====== MATERIAL ======

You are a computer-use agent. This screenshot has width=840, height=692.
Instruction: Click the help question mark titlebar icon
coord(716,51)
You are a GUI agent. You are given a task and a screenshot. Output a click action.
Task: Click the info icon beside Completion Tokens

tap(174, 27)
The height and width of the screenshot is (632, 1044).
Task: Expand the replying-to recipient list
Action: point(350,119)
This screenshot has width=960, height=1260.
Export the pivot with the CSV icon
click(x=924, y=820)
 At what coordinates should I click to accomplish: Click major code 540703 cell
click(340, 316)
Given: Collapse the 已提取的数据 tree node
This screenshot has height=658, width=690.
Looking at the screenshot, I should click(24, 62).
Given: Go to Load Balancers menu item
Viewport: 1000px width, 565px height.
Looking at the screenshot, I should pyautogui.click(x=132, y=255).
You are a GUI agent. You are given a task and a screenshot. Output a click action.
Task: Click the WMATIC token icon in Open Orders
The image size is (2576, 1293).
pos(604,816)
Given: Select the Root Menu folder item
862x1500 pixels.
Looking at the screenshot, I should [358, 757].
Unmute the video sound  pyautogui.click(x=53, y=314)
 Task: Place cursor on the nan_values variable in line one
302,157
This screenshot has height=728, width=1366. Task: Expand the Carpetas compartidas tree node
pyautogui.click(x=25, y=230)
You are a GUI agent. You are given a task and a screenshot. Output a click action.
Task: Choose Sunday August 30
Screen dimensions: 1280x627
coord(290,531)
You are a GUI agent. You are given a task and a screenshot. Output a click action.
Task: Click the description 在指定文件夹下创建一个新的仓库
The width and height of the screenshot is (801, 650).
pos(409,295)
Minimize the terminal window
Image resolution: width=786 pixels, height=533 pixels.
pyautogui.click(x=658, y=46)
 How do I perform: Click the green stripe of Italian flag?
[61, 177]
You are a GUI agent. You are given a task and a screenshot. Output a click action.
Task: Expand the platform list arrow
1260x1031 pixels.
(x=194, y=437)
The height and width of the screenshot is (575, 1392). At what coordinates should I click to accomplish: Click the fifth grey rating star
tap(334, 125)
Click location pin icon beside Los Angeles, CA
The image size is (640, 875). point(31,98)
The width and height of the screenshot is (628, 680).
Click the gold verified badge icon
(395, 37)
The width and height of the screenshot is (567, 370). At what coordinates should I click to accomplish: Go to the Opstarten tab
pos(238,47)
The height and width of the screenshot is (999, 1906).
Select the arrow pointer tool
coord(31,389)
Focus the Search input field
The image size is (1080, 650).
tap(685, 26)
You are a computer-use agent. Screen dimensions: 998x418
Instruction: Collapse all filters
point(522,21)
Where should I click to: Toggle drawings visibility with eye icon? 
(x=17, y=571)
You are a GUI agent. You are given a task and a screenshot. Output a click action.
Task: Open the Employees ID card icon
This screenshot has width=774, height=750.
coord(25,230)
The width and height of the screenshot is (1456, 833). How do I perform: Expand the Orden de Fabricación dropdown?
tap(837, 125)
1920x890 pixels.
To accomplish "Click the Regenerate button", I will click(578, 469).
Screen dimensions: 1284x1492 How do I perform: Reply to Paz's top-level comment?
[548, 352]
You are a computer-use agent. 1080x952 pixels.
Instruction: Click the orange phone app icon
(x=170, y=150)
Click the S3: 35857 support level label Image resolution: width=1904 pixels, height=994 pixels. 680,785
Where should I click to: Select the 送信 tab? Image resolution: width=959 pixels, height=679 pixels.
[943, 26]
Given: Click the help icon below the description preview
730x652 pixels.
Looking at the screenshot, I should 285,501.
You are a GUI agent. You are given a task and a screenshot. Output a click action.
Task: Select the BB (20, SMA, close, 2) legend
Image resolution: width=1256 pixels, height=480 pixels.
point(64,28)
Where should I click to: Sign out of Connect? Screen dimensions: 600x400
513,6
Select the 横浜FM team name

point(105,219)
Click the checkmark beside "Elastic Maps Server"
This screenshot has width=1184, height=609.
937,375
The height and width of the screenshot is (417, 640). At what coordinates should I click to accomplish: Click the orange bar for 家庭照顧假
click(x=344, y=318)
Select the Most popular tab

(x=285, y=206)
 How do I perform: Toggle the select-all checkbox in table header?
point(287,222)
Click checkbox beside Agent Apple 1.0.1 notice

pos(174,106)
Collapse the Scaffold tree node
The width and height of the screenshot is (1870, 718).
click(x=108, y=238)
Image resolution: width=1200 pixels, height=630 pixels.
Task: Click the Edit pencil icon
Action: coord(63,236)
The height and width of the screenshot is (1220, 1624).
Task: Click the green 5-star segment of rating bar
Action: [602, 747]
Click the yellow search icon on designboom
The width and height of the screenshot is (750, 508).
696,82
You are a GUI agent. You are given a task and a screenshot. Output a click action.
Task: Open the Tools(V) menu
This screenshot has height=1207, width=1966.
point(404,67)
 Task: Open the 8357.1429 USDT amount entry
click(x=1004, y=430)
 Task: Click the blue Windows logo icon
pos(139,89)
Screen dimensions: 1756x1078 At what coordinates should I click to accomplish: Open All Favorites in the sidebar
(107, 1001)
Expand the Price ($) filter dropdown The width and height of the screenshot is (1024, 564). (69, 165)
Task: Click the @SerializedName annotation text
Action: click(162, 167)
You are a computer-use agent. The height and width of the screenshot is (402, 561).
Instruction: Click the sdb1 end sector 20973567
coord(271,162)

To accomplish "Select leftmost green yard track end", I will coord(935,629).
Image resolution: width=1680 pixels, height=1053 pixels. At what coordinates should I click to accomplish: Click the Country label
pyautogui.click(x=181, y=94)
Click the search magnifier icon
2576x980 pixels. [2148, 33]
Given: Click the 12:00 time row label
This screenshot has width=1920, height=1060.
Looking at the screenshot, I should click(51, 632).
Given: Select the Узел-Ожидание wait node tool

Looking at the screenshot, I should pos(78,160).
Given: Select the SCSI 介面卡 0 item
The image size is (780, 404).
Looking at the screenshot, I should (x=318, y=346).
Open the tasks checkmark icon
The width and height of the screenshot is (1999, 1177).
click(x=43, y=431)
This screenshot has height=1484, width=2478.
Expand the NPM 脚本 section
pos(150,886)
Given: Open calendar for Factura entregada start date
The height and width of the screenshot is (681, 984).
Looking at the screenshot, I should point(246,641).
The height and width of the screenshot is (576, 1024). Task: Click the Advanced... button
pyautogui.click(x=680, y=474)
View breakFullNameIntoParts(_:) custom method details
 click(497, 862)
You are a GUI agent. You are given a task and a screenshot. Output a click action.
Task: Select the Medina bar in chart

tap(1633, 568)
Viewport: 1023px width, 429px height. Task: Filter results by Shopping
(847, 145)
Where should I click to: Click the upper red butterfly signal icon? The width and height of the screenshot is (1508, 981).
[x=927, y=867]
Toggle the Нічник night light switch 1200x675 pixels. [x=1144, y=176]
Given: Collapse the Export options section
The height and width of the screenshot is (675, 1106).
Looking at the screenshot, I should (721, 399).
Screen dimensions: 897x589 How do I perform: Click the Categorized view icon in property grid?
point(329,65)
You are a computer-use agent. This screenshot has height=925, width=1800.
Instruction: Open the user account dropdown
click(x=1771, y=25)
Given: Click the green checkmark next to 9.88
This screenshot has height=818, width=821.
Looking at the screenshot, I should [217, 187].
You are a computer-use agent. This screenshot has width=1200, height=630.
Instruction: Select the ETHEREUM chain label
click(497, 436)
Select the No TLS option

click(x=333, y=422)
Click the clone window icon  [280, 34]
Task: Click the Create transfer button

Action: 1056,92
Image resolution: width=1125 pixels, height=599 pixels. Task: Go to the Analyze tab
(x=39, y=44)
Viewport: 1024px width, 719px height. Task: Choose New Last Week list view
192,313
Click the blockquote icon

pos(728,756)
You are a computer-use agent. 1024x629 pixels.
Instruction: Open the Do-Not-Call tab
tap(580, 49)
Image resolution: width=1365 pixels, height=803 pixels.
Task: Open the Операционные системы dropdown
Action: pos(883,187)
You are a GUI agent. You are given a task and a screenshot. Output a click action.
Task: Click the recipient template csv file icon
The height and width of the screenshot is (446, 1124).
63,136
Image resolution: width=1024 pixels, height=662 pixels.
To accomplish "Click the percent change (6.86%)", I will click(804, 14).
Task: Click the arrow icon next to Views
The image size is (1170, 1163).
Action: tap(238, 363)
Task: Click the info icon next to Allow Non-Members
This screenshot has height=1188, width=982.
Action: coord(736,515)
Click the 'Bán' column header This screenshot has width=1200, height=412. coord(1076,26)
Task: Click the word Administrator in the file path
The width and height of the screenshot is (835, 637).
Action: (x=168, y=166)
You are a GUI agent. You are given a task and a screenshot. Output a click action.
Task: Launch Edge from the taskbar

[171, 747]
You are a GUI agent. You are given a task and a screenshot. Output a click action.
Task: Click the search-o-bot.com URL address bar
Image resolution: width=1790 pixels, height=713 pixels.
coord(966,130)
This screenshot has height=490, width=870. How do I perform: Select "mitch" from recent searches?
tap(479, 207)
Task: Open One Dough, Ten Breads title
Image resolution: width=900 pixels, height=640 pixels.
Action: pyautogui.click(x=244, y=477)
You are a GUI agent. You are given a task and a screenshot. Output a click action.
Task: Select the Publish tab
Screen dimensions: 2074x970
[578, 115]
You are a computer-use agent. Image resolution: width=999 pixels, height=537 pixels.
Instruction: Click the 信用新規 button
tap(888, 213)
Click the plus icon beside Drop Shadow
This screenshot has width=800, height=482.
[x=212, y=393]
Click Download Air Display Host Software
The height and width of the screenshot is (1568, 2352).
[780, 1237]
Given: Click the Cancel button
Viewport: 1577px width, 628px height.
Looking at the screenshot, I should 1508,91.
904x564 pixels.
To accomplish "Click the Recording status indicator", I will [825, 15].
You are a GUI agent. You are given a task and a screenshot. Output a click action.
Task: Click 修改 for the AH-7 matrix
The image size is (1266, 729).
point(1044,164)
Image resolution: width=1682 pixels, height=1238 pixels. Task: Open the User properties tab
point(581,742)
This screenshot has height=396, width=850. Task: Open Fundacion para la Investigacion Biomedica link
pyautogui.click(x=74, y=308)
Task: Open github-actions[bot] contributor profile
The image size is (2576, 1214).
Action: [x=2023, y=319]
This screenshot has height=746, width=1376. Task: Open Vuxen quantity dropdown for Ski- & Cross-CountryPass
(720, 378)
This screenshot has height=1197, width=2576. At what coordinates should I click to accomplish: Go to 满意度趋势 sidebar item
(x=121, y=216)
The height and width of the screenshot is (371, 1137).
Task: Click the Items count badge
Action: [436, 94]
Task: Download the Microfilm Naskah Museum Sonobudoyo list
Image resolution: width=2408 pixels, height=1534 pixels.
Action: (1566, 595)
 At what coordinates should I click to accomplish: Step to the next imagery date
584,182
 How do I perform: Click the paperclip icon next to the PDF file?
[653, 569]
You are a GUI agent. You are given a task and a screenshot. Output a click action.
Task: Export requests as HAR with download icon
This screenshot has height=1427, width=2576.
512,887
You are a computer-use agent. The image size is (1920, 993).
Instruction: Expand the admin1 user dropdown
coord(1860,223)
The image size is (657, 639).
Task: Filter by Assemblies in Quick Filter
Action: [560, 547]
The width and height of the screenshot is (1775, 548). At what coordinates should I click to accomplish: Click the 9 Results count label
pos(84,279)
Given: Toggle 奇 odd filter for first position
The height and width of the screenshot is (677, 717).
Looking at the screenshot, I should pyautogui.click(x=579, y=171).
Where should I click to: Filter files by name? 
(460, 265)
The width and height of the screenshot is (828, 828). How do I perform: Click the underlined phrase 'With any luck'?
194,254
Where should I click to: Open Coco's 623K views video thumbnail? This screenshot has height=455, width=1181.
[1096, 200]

======

### WRITTEN PROBLEM
Lay out the rows from the start through the line containing "Unmute the video", both ends included, as a Markdown table with the columns "No." and "Content". Each non-blank line gets a sequential number in "No." and its text in "Content"; leave blank lines out.

### WRITTEN ANSWER
| No. | Content |
|---|---|
| 1 | You are a computer-use agent. This screenshot has width=840, height=692. |
| 2 | Instruction: Click the help question mark titlebar icon |
| 3 | coord(716,51) |
| 4 | You are a GUI agent. You are given a task and a screenshot. Output a click action. |
| 5 | Task: Click the info icon beside Completion Tokens |
| 6 | tap(174, 27) |
| 7 | The height and width of the screenshot is (632, 1044). |
| 8 | Task: Expand the replying-to recipient list |
| 9 | Action: point(350,119) |
| 10 | This screenshot has width=960, height=1260. |
| 11 | Export the pivot with the CSV icon |
| 12 | click(x=924, y=820) |
| 13 |  At what coordinates should I click to accomplish: Click major code 540703 cell |
| 14 | click(340, 316) |
| 15 | Given: Collapse the 已提取的数据 tree node |
| 16 | This screenshot has height=658, width=690. |
| 17 | Looking at the screenshot, I should click(24, 62). |
| 18 | Given: Go to Load Balancers menu item |
| 19 | Viewport: 1000px width, 565px height. |
| 20 | Looking at the screenshot, I should pyautogui.click(x=132, y=255). |
| 21 | You are a GUI agent. You are given a task and a screenshot. Output a click action. |
| 22 | Task: Click the WMATIC token icon in Open Orders |
| 23 | The image size is (2576, 1293). |
| 24 | pos(604,816) |
| 25 | Given: Select the Root Menu folder item |
| 26 | 862x1500 pixels. |
| 27 | Looking at the screenshot, I should [358, 757]. |
| 28 | Unmute the video sound  pyautogui.click(x=53, y=314) |